■ **PROBLEM**
Can you give the material again from the line holding "At what coordinates should I click to accomplish: Click the word" through the end of the material, inclusive, swapping "Expand" for "Open" and keeping everything else unchanged? Leave the pictures out of your answer.

■ **RECORD EXTRACTS**
● ● ● ● ●

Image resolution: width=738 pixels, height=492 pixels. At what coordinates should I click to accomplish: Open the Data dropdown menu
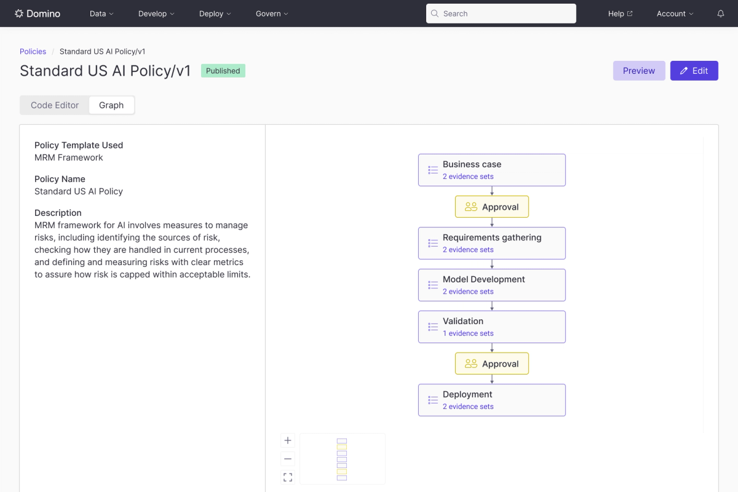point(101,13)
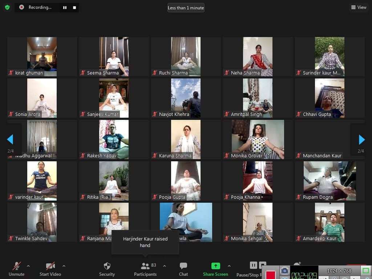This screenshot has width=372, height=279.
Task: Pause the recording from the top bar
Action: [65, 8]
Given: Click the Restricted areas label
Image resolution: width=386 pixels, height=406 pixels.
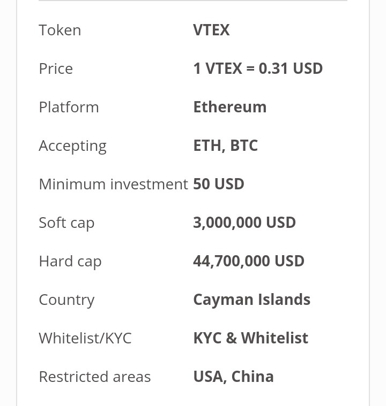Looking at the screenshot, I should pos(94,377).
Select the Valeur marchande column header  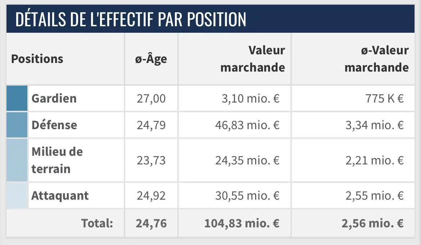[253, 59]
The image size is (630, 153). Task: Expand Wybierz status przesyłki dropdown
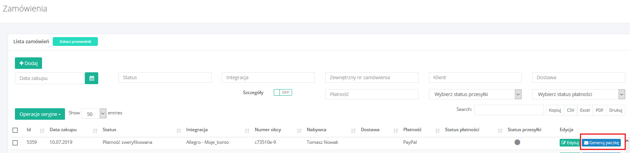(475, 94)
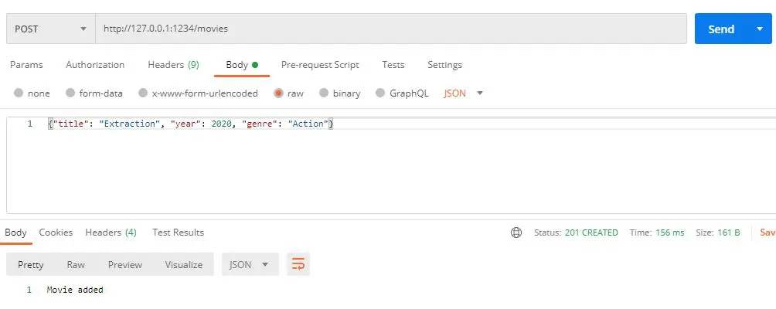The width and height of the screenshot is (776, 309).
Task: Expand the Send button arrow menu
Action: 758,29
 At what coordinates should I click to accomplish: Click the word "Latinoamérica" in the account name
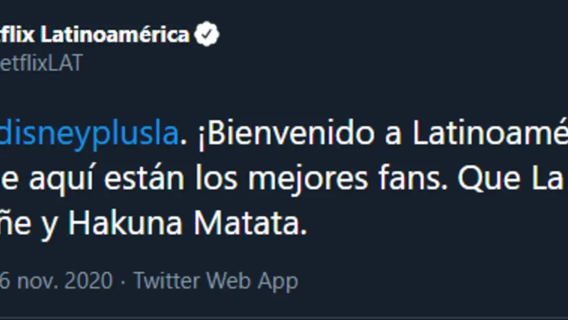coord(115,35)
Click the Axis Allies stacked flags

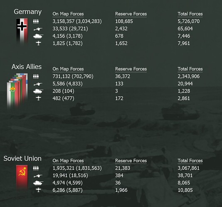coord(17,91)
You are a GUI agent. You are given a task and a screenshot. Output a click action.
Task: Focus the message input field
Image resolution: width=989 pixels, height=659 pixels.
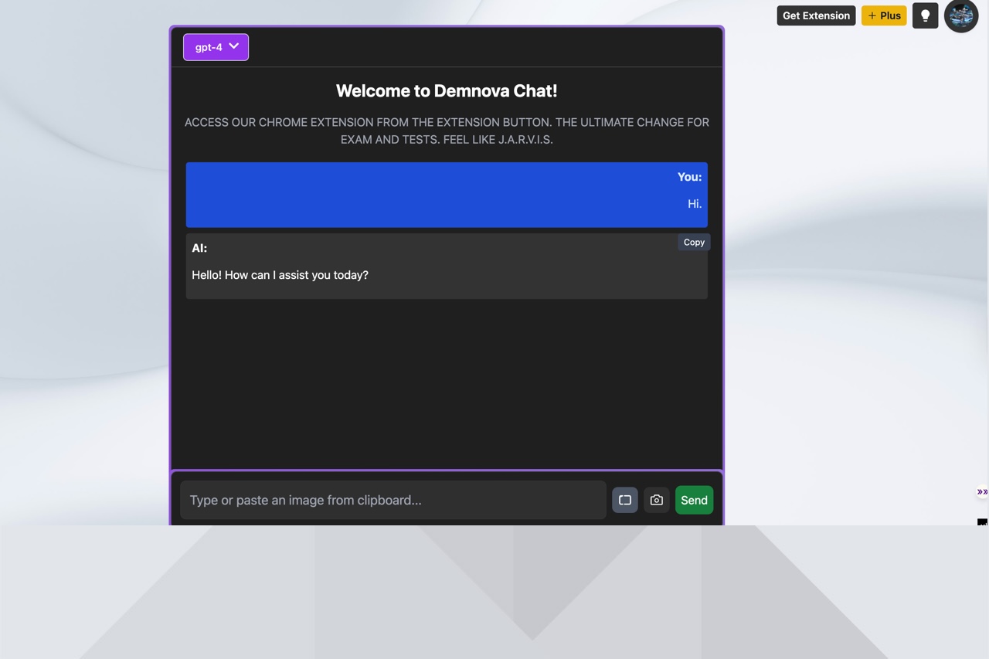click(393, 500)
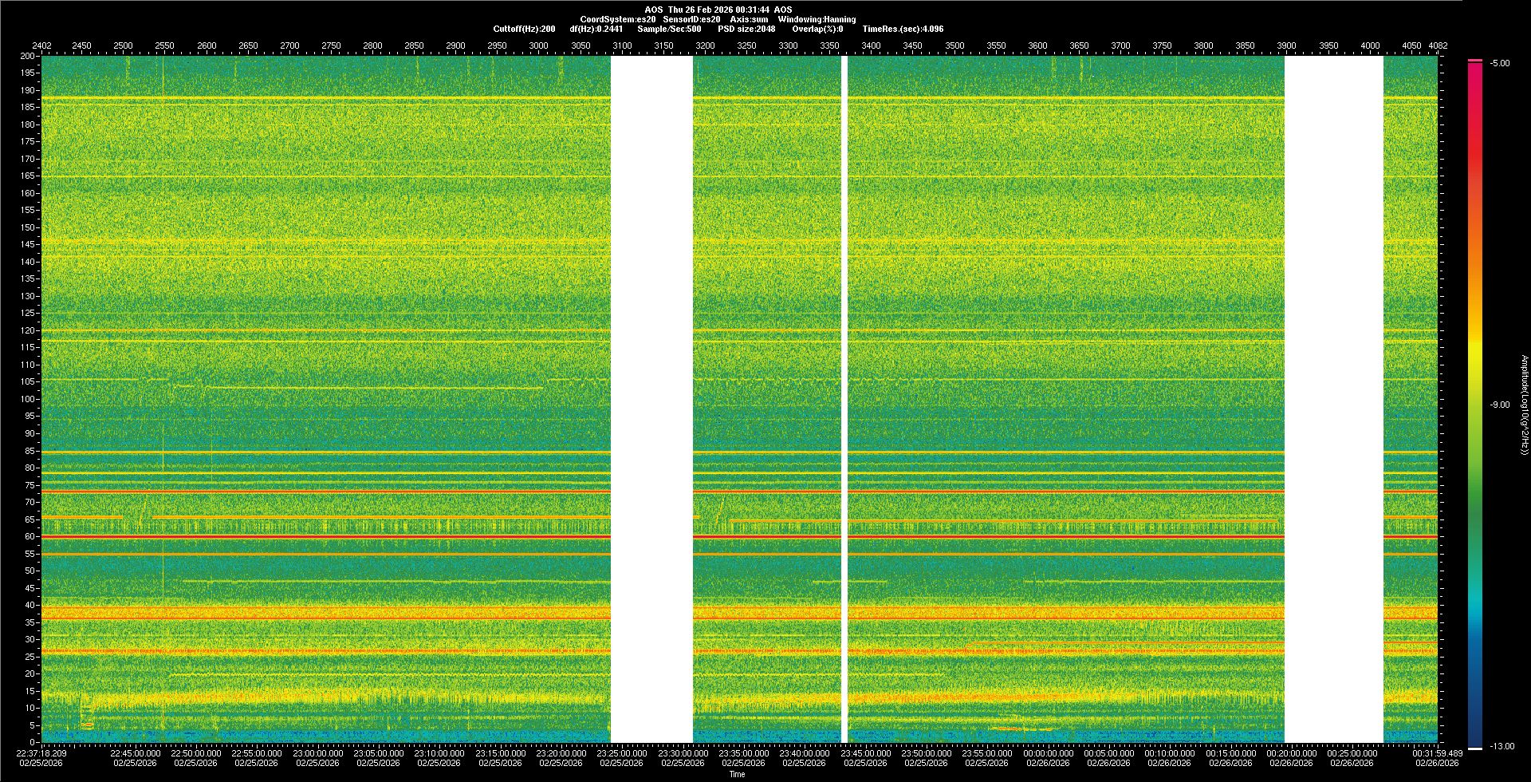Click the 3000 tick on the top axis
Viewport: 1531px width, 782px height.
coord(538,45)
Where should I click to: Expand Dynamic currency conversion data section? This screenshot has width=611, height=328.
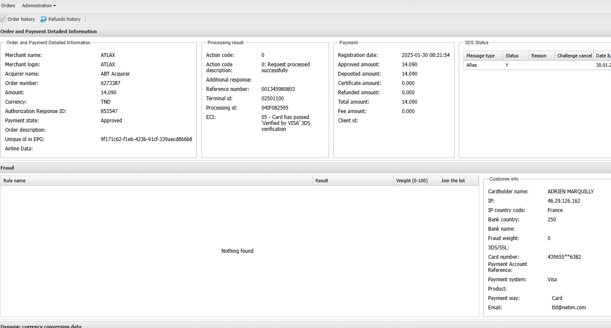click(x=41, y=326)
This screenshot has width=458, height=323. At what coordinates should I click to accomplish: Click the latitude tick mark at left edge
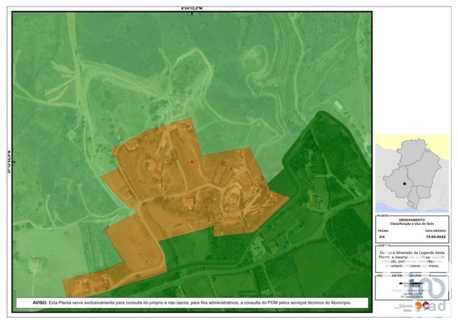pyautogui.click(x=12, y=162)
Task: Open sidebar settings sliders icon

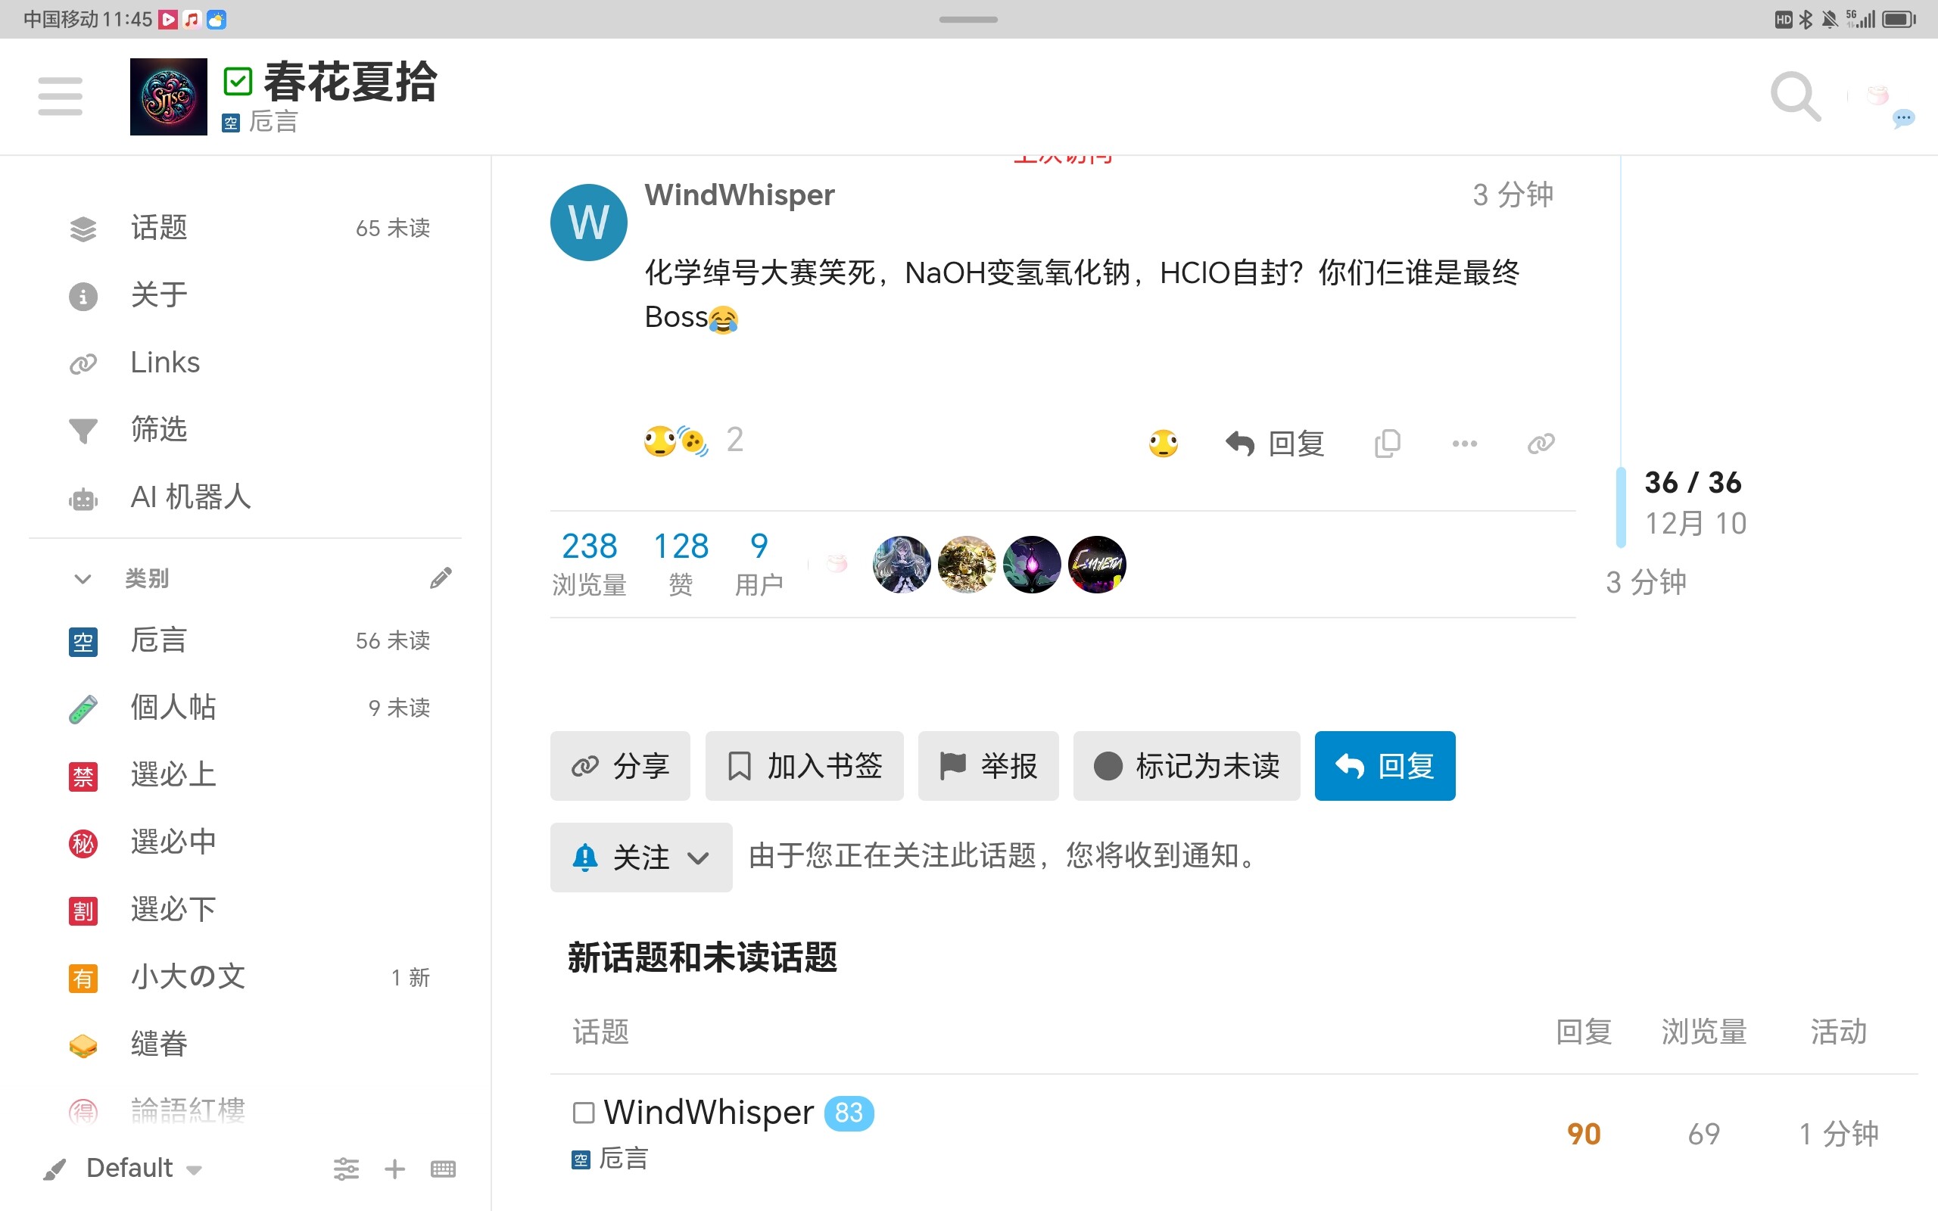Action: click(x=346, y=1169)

● ● ● ● ●

■ **ANSWER IN FULL**
 At what coordinates should I click to accomplish: Click the word "Latinoamérica" in the account name
coord(115,35)
Click the Axis Allies stacked flags

coord(17,91)
You are a GUI agent. You are given a task and a screenshot. Output a click action.
Task: Focus the message input field
Image resolution: width=989 pixels, height=659 pixels.
click(393, 500)
Click the 3000 tick on the top axis
Viewport: 1531px width, 782px height.
coord(538,45)
Where should I click to: Open Dynamic currency conversion data section? This screenshot has width=611, height=328.
click(x=41, y=326)
This screenshot has width=458, height=323. At what coordinates should I click to accomplish: Click the latitude tick mark at left edge
pyautogui.click(x=12, y=162)
Task: Open sidebar settings sliders icon

Action: click(x=346, y=1169)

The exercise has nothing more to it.